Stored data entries
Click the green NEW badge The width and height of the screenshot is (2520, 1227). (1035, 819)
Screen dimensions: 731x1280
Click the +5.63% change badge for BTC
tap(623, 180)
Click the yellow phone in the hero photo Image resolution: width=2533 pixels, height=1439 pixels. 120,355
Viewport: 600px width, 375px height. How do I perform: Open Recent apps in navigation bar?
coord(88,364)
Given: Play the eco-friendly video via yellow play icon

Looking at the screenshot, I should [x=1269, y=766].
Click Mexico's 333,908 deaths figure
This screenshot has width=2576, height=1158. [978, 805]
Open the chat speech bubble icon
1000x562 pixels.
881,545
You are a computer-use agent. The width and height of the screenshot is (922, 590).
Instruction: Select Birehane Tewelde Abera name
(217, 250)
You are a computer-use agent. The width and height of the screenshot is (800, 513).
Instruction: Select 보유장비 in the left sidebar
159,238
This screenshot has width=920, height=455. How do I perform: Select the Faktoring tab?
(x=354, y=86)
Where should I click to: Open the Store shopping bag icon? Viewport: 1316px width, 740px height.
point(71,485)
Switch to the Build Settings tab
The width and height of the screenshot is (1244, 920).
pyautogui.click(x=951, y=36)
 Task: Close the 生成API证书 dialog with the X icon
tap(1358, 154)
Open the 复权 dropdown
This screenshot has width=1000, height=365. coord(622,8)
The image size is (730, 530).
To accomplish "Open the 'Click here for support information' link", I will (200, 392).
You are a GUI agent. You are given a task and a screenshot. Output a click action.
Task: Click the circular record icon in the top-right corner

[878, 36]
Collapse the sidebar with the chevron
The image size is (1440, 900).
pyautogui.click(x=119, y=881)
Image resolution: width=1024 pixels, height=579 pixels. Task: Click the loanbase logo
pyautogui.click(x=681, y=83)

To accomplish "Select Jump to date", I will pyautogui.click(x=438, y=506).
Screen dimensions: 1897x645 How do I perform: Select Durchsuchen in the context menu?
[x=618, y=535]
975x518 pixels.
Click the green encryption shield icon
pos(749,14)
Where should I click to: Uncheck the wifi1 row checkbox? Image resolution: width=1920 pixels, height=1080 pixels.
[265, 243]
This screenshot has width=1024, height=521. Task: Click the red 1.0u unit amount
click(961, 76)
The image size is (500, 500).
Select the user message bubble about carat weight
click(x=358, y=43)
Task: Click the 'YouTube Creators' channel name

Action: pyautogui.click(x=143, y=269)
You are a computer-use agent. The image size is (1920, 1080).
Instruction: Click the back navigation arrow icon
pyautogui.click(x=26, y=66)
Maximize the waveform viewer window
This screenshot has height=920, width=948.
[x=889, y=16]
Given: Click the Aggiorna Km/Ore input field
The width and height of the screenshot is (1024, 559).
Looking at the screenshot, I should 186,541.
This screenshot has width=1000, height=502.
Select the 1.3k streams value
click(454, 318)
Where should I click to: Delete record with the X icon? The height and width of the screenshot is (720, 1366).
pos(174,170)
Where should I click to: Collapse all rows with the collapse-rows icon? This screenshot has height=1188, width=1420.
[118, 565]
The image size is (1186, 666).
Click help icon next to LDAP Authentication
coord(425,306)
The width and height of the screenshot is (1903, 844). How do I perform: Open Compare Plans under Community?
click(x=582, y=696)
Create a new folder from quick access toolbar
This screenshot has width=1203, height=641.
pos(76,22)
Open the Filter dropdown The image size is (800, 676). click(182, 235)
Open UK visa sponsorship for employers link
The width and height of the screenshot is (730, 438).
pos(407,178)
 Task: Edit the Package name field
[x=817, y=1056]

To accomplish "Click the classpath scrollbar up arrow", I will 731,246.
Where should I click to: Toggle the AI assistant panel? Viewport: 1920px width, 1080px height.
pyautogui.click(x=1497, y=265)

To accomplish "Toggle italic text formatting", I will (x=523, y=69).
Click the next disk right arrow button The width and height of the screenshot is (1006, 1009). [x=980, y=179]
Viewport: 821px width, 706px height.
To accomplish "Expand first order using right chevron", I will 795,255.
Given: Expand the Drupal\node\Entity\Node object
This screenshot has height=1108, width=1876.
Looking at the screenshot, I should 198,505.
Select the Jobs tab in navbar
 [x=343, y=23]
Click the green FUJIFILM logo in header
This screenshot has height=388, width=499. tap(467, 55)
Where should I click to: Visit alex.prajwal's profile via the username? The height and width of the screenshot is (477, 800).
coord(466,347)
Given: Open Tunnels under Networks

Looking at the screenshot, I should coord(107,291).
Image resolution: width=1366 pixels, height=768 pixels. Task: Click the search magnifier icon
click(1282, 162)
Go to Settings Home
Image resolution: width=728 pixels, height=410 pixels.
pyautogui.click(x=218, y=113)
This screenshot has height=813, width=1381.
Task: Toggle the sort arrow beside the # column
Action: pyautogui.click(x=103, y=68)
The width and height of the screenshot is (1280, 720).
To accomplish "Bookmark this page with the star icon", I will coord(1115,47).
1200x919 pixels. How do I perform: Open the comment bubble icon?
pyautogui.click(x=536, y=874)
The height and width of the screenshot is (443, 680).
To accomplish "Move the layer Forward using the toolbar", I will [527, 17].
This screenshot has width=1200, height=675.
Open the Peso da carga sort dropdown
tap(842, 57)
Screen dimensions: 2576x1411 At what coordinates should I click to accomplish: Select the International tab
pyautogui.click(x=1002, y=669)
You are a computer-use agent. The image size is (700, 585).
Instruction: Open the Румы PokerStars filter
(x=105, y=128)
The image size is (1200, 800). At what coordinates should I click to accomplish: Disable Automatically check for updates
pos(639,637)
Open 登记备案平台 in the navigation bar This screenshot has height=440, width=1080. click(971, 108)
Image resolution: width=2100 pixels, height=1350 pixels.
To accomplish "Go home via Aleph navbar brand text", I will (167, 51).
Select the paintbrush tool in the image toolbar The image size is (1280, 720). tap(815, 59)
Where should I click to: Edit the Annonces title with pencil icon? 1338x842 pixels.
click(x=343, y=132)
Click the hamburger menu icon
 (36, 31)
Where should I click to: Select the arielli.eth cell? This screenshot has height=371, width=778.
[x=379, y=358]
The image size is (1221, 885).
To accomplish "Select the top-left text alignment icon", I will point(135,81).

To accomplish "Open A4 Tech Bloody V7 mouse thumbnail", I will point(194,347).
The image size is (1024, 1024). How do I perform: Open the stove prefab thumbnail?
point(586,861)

**Problem statement:** Every entry must be retyped in full, exactly as given.

**Exercise response:**
Click the green NEW badge The width and height of the screenshot is (2520, 1227). (1035, 819)
Screen dimensions: 731x1280
Click the +5.63% change badge for BTC
tap(623, 180)
Click the yellow phone in the hero photo Image resolution: width=2533 pixels, height=1439 pixels. 120,355
Viewport: 600px width, 375px height. How do I perform: Open Recent apps in navigation bar?
coord(88,364)
Given: Play the eco-friendly video via yellow play icon

Looking at the screenshot, I should [x=1269, y=766].
Click Mexico's 333,908 deaths figure
This screenshot has width=2576, height=1158. [978, 805]
Open the chat speech bubble icon
1000x562 pixels.
881,545
You are a computer-use agent. The width and height of the screenshot is (922, 590).
Instruction: Select Birehane Tewelde Abera name
(217, 250)
You are a computer-use agent. The width and height of the screenshot is (800, 513).
Instruction: Select 보유장비 in the left sidebar
159,238
This screenshot has width=920, height=455. How do I perform: Select the Faktoring tab?
(x=354, y=86)
Where should I click to: Open the Store shopping bag icon? Viewport: 1316px width, 740px height.
point(71,485)
Switch to the Build Settings tab
The width and height of the screenshot is (1244, 920).
pyautogui.click(x=951, y=36)
 Task: Close the 生成API证书 dialog with the X icon
tap(1358, 154)
Open the 复权 dropdown
This screenshot has width=1000, height=365. coord(622,8)
The image size is (730, 530).
To accomplish "Open the 'Click here for support information' link", I will (200, 392).
You are a GUI agent. You are given a task and a screenshot. Output a click action.
Task: Click the circular record icon in the top-right corner

[878, 36]
Collapse the sidebar with the chevron
The image size is (1440, 900).
pyautogui.click(x=119, y=881)
Image resolution: width=1024 pixels, height=579 pixels. Task: Click the loanbase logo
pyautogui.click(x=681, y=83)

To accomplish "Select Jump to date", I will pyautogui.click(x=438, y=506).
Screen dimensions: 1897x645 How do I perform: Select Durchsuchen in the context menu?
[x=618, y=535]
975x518 pixels.
Click the green encryption shield icon
pos(749,14)
Where should I click to: Uncheck the wifi1 row checkbox? Image resolution: width=1920 pixels, height=1080 pixels.
[265, 243]
This screenshot has width=1024, height=521. Task: Click the red 1.0u unit amount
click(961, 76)
The image size is (500, 500).
Select the user message bubble about carat weight
click(x=358, y=43)
Task: Click the 'YouTube Creators' channel name

Action: pyautogui.click(x=143, y=269)
You are a computer-use agent. The image size is (1920, 1080).
Instruction: Click the back navigation arrow icon
pyautogui.click(x=26, y=66)
Maximize the waveform viewer window
This screenshot has height=920, width=948.
[x=889, y=16]
Given: Click the Aggiorna Km/Ore input field
The width and height of the screenshot is (1024, 559).
Looking at the screenshot, I should 186,541.
This screenshot has width=1000, height=502.
Select the 1.3k streams value
click(454, 318)
Where should I click to: Delete record with the X icon? The height and width of the screenshot is (720, 1366).
pos(174,170)
Where should I click to: Collapse all rows with the collapse-rows icon? This screenshot has height=1188, width=1420.
[118, 565]
The image size is (1186, 666).
Click help icon next to LDAP Authentication
coord(425,306)
The width and height of the screenshot is (1903, 844). How do I perform: Open Compare Plans under Community?
click(x=582, y=696)
Create a new folder from quick access toolbar
This screenshot has width=1203, height=641.
pos(76,22)
Open the Filter dropdown The image size is (800, 676). click(182, 235)
Open UK visa sponsorship for employers link
The width and height of the screenshot is (730, 438).
pos(407,178)
 Task: Edit the Package name field
[x=817, y=1056]

To accomplish "Click the classpath scrollbar up arrow", I will 731,246.
Where should I click to: Toggle the AI assistant panel? Viewport: 1920px width, 1080px height.
pyautogui.click(x=1497, y=265)

To accomplish "Toggle italic text formatting", I will (x=523, y=69).
Click the next disk right arrow button The width and height of the screenshot is (1006, 1009). [x=980, y=179]
Viewport: 821px width, 706px height.
To accomplish "Expand first order using right chevron", I will 795,255.
Given: Expand the Drupal\node\Entity\Node object
This screenshot has height=1108, width=1876.
Looking at the screenshot, I should 198,505.
Select the Jobs tab in navbar
 [x=343, y=23]
Click the green FUJIFILM logo in header
This screenshot has height=388, width=499. tap(467, 55)
Where should I click to: Visit alex.prajwal's profile via the username? The height and width of the screenshot is (477, 800).
coord(466,347)
Given: Open Tunnels under Networks

Looking at the screenshot, I should coord(107,291).
Image resolution: width=1366 pixels, height=768 pixels. Task: Click the search magnifier icon
click(1282, 162)
Go to Settings Home
Image resolution: width=728 pixels, height=410 pixels.
pyautogui.click(x=218, y=113)
This screenshot has height=813, width=1381.
Task: Toggle the sort arrow beside the # column
Action: pyautogui.click(x=103, y=68)
The width and height of the screenshot is (1280, 720).
To accomplish "Bookmark this page with the star icon", I will coord(1115,47).
1200x919 pixels. How do I perform: Open the comment bubble icon?
pyautogui.click(x=536, y=874)
The height and width of the screenshot is (443, 680).
To accomplish "Move the layer Forward using the toolbar", I will [527, 17].
This screenshot has width=1200, height=675.
Open the Peso da carga sort dropdown
tap(842, 57)
Screen dimensions: 2576x1411 At what coordinates should I click to accomplish: Select the International tab
pyautogui.click(x=1002, y=669)
You are a computer-use agent. The image size is (700, 585).
Instruction: Open the Румы PokerStars filter
(x=105, y=128)
The image size is (1200, 800). At what coordinates should I click to accomplish: Disable Automatically check for updates
pos(639,637)
Open 登记备案平台 in the navigation bar This screenshot has height=440, width=1080. click(971, 108)
Image resolution: width=2100 pixels, height=1350 pixels.
To accomplish "Go home via Aleph navbar brand text", I will (167, 51).
Select the paintbrush tool in the image toolbar The image size is (1280, 720). tap(815, 59)
Where should I click to: Edit the Annonces title with pencil icon? 1338x842 pixels.
click(x=343, y=132)
Click the hamburger menu icon
 (36, 31)
Where should I click to: Select the arielli.eth cell? This screenshot has height=371, width=778.
[x=379, y=358]
The image size is (1221, 885).
To accomplish "Select the top-left text alignment icon", I will point(135,81).

To accomplish "Open A4 Tech Bloody V7 mouse thumbnail", I will point(194,347).
The image size is (1024, 1024). How do I perform: Open the stove prefab thumbnail?
point(586,861)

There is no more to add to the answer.